Jimenez's phone has been ringing off the hook ever since. He worked as a consultant on Training Day. More recently, Suspect supplied 25 people as background talent for the yet-to-be-released Clark Johnson film S.W.A.T., starring Samuel L. Jackson. Mario Aguilar and Maria Galvez, talent from Suspect's roster, got two speaking parts, and more are reportedly on the way. The Suspect lineup also provided talent for small roles in the forthcoming Charlie's Angelssequel. Small though they are, these speaking parts represent a shift in Suspect's services away from providing extras and scenery (in the past, Jimenez culled together all the street-racer cars for The Fast and the Furious) to more essential roles in the movie and television business. FX Network's hit show The Shield cast Suspect actors Mario Aguilar and Cesar Garcia as day players and employed Jimenez himself as a stunt player on the show.

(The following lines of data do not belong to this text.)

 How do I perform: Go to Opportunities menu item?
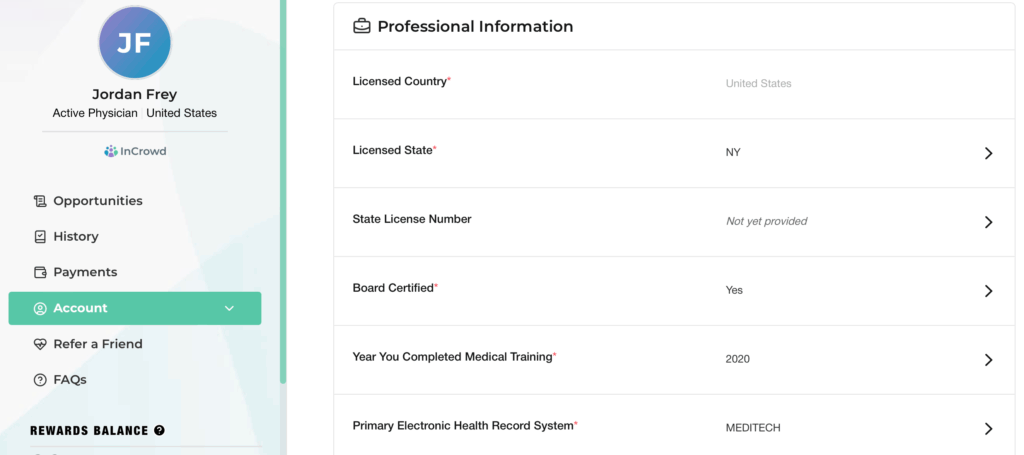click(98, 201)
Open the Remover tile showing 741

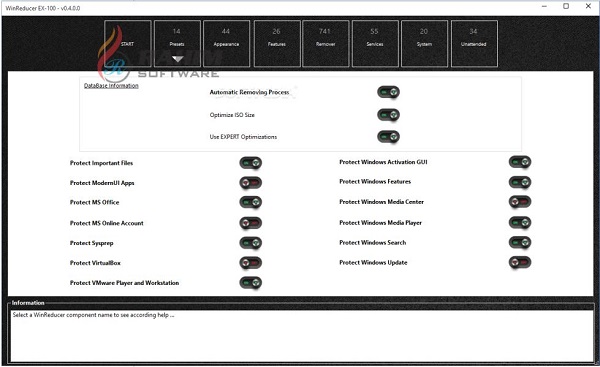point(325,44)
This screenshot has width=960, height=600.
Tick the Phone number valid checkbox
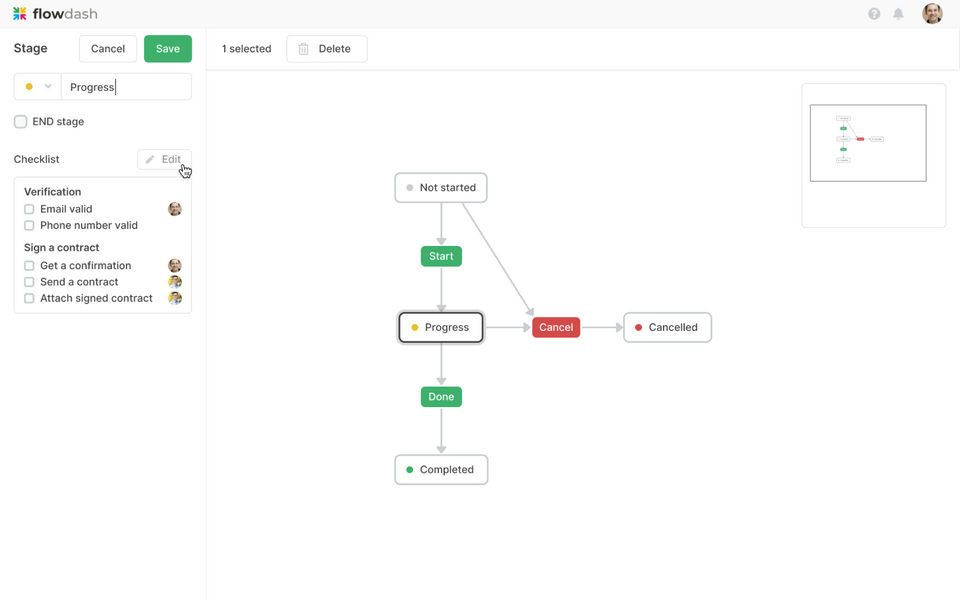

Suspect's ghetto-elite clientele have worked on the biggest with some of the best. They have appeared in roles opposite Denzel Washington, Jennifer Tilly and Michelle Pfeiffer, Robert Wagner and Faye Dunaway. They've worked on a slew of commercials for the likes of Mercedes-Benz, Pennzoil, Pep Boys, and Jack Daniel's Hard Cola. Their music-video credits include Snoop Dogg, Dru Hill, Cypress Hill, Mary J Blige, Justin Timberlake and Christina Aguilera.